The task - Down to the last line, reproduce the records exactly.
----- Records for the exercise -----
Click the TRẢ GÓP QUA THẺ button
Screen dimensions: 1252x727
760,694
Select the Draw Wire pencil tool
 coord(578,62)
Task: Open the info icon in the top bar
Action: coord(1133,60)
-----
Response to the exercise -
Click the TRẢ GÓP QUA THẺ button
Screen dimensions: 1252x727
760,694
Select the Draw Wire pencil tool
 coord(578,62)
Task: Open the info icon in the top bar
Action: coord(1133,60)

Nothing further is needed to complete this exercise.